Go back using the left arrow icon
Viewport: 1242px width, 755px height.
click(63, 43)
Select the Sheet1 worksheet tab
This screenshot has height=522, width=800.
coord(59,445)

..............................

#### Description of the task:
Every record must be transcribed exactly as written.

#### Exercise solution:
Go back using the left arrow icon
Viewport: 1242px width, 755px height.
click(63, 43)
Select the Sheet1 worksheet tab
This screenshot has height=522, width=800.
coord(59,445)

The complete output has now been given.